## Wednesday, August 11, 2010

### α-Stable Distributions and Extreme Value Theory...

Below is a slightly edited excerpt from my MSc Thesis...
Fat-Tails and α-Stable Distributions: There is now a large, and growing, body of literature documenting the “fat-tail” properties of a number of economic variables (i.e., stock returns, oil and other commodity prices, income, exchange rates, etc.)  In the event that the "fat-tail" of a given variable follows a power law, such variables may be well described  by α-stable distributions.  Such distributions are sometimes also referred to as α-Levy stable distributions after the mathematician Paul Levy who first characterized the class of distributions in 1924 as part of his study of normalized sums of i.i.d. terms.  An intriguing property of α-stable distributions is that they will often exhibit an infinite variance.  Seminal work in applying α-stable distributions to economic variables, stock prices and commodity prices, is Fama (1963, 1965a, 1965b) and Mandlebrot (1961, 1963, 1967).

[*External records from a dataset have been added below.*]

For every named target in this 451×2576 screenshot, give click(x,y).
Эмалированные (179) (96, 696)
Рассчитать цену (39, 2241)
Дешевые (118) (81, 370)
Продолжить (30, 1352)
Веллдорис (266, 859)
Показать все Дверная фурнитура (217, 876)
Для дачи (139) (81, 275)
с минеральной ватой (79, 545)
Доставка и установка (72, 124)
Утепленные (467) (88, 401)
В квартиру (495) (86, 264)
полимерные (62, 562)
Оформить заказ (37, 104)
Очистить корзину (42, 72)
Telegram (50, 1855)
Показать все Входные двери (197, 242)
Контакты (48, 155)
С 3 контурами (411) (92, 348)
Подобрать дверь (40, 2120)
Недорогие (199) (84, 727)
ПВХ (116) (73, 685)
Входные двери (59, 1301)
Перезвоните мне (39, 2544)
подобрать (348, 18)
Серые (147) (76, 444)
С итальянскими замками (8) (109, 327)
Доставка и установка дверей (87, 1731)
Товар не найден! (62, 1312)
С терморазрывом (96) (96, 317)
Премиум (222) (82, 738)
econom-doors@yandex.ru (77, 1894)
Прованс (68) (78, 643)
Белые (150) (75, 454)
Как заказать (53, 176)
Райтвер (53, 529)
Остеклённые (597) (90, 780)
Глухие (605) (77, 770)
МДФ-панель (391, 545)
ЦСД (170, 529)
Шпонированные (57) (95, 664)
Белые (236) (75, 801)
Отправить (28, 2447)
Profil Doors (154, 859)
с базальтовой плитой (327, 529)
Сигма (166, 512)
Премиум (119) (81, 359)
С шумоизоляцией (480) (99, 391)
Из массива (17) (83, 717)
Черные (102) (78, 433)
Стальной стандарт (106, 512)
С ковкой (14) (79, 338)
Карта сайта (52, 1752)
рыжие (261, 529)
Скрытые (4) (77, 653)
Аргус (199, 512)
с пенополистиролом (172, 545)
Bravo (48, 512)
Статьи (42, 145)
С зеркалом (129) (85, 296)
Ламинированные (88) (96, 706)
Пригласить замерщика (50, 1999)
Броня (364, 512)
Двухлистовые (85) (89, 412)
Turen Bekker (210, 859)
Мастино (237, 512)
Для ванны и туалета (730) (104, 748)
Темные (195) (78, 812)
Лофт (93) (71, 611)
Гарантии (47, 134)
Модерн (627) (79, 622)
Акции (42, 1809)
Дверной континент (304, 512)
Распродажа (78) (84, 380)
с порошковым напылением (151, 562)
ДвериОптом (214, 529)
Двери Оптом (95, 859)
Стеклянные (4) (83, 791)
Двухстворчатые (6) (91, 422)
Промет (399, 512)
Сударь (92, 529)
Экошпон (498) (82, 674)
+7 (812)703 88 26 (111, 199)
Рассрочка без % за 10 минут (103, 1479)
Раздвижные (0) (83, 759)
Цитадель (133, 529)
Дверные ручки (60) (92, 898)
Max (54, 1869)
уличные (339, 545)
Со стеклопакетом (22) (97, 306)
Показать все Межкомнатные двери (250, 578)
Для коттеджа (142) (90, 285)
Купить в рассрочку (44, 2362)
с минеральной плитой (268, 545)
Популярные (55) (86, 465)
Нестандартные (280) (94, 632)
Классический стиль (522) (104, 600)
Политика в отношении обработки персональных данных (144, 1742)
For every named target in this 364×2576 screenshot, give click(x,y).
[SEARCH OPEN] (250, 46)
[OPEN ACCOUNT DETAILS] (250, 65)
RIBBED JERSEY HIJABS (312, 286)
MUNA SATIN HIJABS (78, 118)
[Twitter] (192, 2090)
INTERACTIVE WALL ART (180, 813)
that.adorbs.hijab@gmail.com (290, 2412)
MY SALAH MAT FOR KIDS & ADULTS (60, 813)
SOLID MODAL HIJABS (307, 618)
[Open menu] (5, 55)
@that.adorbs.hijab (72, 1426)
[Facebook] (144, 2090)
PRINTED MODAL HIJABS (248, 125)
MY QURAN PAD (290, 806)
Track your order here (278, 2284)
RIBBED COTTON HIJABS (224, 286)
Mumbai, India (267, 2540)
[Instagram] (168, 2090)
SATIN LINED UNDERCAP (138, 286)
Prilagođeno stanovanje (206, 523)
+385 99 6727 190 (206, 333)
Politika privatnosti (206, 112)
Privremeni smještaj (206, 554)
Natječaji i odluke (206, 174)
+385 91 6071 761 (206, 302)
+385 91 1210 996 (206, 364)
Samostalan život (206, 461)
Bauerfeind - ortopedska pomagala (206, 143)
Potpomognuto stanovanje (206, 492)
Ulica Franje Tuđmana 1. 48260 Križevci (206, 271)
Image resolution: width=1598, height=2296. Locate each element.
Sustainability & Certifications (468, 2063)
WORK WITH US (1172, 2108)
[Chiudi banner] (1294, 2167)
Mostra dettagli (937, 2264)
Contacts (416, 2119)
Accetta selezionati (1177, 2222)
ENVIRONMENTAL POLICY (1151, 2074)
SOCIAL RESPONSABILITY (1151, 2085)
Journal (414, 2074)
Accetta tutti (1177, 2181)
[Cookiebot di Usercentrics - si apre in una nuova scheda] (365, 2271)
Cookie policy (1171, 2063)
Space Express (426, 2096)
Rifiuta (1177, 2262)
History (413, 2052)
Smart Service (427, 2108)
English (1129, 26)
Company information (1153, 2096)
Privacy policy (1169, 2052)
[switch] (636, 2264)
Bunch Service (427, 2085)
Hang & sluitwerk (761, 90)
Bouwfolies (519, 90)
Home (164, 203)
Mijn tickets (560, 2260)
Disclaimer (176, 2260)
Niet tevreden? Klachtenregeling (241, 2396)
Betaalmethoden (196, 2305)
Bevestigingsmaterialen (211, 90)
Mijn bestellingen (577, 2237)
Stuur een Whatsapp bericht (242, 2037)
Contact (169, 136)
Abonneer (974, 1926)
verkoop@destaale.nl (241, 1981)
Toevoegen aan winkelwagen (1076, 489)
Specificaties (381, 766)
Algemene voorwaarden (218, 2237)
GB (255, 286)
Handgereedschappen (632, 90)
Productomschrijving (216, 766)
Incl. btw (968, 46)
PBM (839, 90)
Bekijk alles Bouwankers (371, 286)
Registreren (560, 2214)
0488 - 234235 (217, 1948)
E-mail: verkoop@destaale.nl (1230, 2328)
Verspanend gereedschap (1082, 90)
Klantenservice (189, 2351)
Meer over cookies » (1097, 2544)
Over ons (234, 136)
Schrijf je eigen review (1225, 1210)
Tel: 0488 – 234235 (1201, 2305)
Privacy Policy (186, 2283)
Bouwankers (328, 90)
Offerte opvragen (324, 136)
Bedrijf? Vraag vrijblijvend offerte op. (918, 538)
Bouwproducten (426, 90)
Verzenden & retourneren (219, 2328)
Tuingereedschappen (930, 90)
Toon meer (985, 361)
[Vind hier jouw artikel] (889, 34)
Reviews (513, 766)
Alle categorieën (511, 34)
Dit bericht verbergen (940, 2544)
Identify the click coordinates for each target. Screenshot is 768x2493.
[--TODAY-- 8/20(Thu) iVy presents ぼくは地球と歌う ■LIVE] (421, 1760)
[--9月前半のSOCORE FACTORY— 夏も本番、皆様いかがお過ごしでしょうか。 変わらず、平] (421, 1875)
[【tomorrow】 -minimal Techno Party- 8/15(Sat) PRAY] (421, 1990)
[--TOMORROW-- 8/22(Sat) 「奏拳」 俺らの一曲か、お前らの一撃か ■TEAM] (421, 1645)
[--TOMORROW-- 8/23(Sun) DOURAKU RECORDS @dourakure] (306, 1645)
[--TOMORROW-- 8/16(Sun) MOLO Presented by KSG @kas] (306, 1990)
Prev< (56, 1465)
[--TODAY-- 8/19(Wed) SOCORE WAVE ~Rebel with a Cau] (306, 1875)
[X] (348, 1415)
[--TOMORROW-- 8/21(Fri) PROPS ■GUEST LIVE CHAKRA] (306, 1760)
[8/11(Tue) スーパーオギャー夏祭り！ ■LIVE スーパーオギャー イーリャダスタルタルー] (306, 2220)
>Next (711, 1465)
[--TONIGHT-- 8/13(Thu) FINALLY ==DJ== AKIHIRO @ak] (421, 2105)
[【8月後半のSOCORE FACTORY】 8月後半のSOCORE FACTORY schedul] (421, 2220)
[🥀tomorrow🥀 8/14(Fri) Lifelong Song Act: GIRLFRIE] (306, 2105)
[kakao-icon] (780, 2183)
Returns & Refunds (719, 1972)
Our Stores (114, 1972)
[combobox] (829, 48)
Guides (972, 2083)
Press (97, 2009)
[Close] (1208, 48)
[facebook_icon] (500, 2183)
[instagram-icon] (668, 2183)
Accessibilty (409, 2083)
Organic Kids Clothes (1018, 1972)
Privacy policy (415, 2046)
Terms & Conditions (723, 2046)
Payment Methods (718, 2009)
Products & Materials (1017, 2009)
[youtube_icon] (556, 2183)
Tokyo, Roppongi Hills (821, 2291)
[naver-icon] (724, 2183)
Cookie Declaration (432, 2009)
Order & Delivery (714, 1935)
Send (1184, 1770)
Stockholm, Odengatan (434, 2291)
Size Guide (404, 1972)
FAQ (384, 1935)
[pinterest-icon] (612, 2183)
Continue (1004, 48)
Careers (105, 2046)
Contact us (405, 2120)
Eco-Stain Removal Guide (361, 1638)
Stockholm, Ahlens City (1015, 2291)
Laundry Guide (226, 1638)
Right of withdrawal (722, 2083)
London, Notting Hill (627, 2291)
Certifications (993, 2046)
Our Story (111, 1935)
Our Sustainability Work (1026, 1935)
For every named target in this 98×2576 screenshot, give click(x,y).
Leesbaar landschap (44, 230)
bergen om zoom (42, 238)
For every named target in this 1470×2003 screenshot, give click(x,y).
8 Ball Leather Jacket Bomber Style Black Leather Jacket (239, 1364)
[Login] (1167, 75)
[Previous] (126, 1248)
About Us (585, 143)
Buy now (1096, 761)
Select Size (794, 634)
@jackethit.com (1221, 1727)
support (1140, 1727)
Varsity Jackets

α-Stable distributions are described by four parameters:
1. α - the stability parameter (sometimes called the index of stability or characteristic exponent), which takes values in the range (0,2]
2. β - a skewness parameter which takes values [-1,1]. If β>0 the distribution is skewed to the right, while if β<0 the distribution is skewed to the left.
3. c - a scale parameter which takes values (0, +∞)
4. μ - a location parameter which takes values (-∞, +∞). The location parameter shifts the entire distribution to the right if μ>0 and to the left if μ<0.
The class of α-stable distributions encompasses the more well known normal (Gaussian) and Cauchy distributions as special cases. The stable distribution with α=1 corresponds to the Cauchy distribution, whereas the case α=2 corresponds to a normal distribution. It is important to note that α-stable distributions with α<2 have an infinite variance, and that therefore the normal (Gaussian) distribution is the only stable distribution that has a finite variance.  Figure A.1 presents density plots of symmetric (β=0), centered (μ=0) α-stable distributions for α=0.5, 1.0, 1.5, 2.0. Note that in all cases the distributions have a unit scale factor (c=1). The case α=2.0 corresponds to the normal (Gaussian) distribution. The “fat-tail” behavior of α-stable distributions can easily be seen in Figure A.1.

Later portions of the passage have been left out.